Не прикасайся! (СИ)
Но я так, конечно, не сделаю. Помимо растревоженного сердца и предавшего тела есть еще невероятный порыв вдохновения, вызванный шансом помочь Лене. Ее родители уже изучают договор и, в тот момент, когда Азаровы отзвонятся и скажут, что согласны (а иначе они просто не могу поступить), Крестовскому придется смириться, что не все в этом мире поклоняются ему.
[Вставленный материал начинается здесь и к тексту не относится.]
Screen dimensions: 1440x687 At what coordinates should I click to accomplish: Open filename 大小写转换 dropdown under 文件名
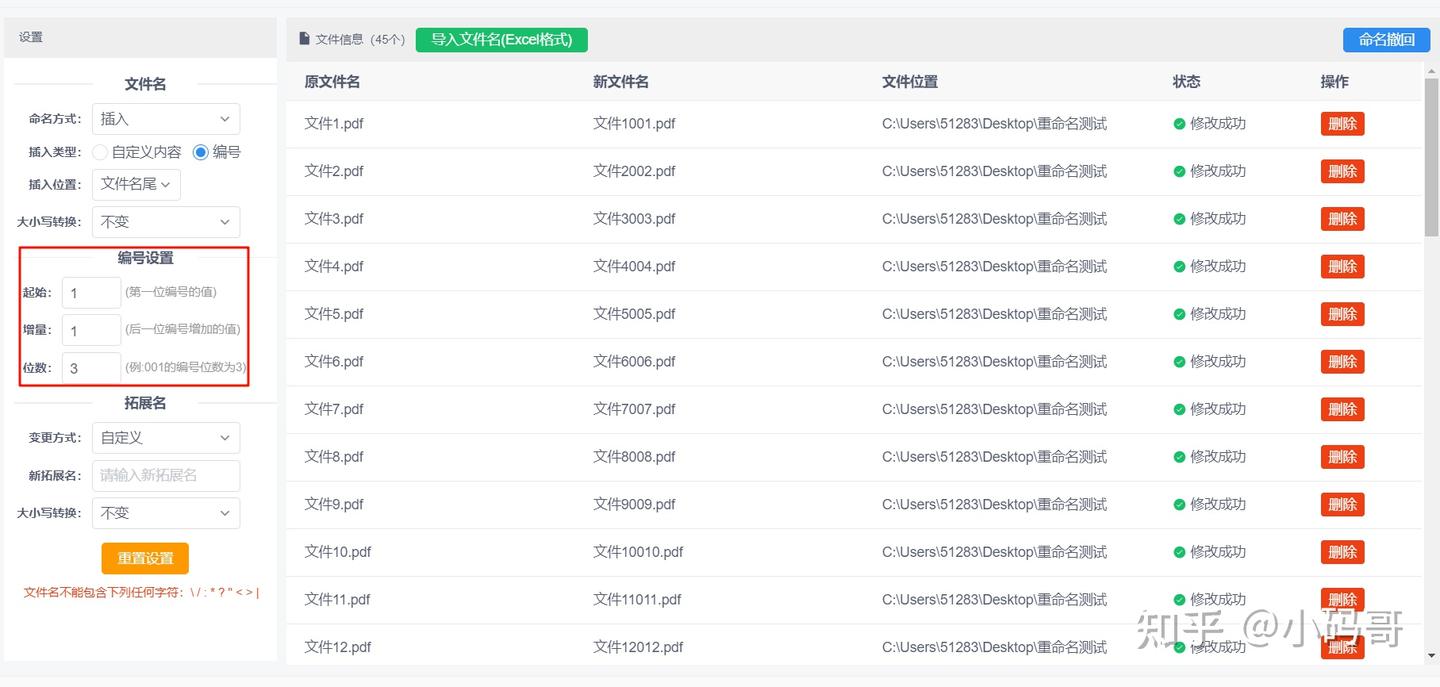(x=166, y=222)
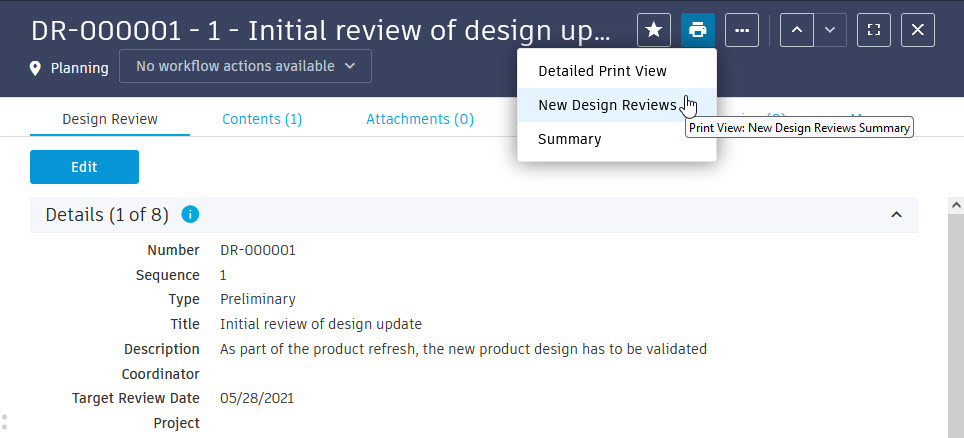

И на каждую девчонку, которую он предпочел бы не видеть в своей группе, на каждую «недостойную» нашего миллионера найдется добрая фея с папочкиными деньгами.
Я бы многое отдала, чтобы увидеть его лицо!
Всю дорогу до клуба я размышляю о том, сильно ли плохо радоваться не возможности помочь Лене, а шансу утереть нос Крестовскому. Приходится пойти на компромисс: решить, что у меня и так не слишком много хорошего в жизни, и надо радоваться всему.
Правда, это только на словах выходит. Все время, что я переодеваюсь и, в сопровождении Риты иду на каток, коленки дрожат, словно я - семилетка, впервые выходящая на соревнования.
- Александр Олегович скоро подойдет, и вы начнете, - говорит девушка, усаживая меня на скамейку. - Подожди здесь.
Лед пустой, тишину арены нарушает лишь негромкая музыка. Прохлада немного отрезвляет, но мне все равно больше всего на свете хочется сбежать! Стыдно за мысли, но я впервые почти рада, что слепая. Видеть его сейчас было бы невыносимо... когда же из воспоминаний исчезнут обрывки той ночи? Когда я перестану чувствовать на себе горячие руки, помнить вкус губ...
- Настя!
Сначала сердце пропускает удар, а грудь словно сдавливает стальным обручем, но потом я узнаю в голосе Никиту и напрягаюсь.
- Что ты здесь делаешь?
- Пришел увидеться с тобой.
- Никит... я боюсь, сегодня Крестовский не разрешит тебе присутствовать. Это тренировка, подготовка к шоу, а не аренда льда, и...
Ответ обескураживает:
- Знаю. Ничего твой Крестовский не сделает. Администрация заказала мне видеоролик о подготовке шоу, так что я здесь на совершенно законных основаниях. Договор уже подписан, так что ваш Александр Олегович может засунуть все свои претензии...
- Куда? - раздается голос, в котором я без труда различаю усмешку.
Мне хочется спрятаться под лавочку, оказаться где-нибудь далеко-далеко, где нет воспоминаний и темноты, в которую врывается его голос.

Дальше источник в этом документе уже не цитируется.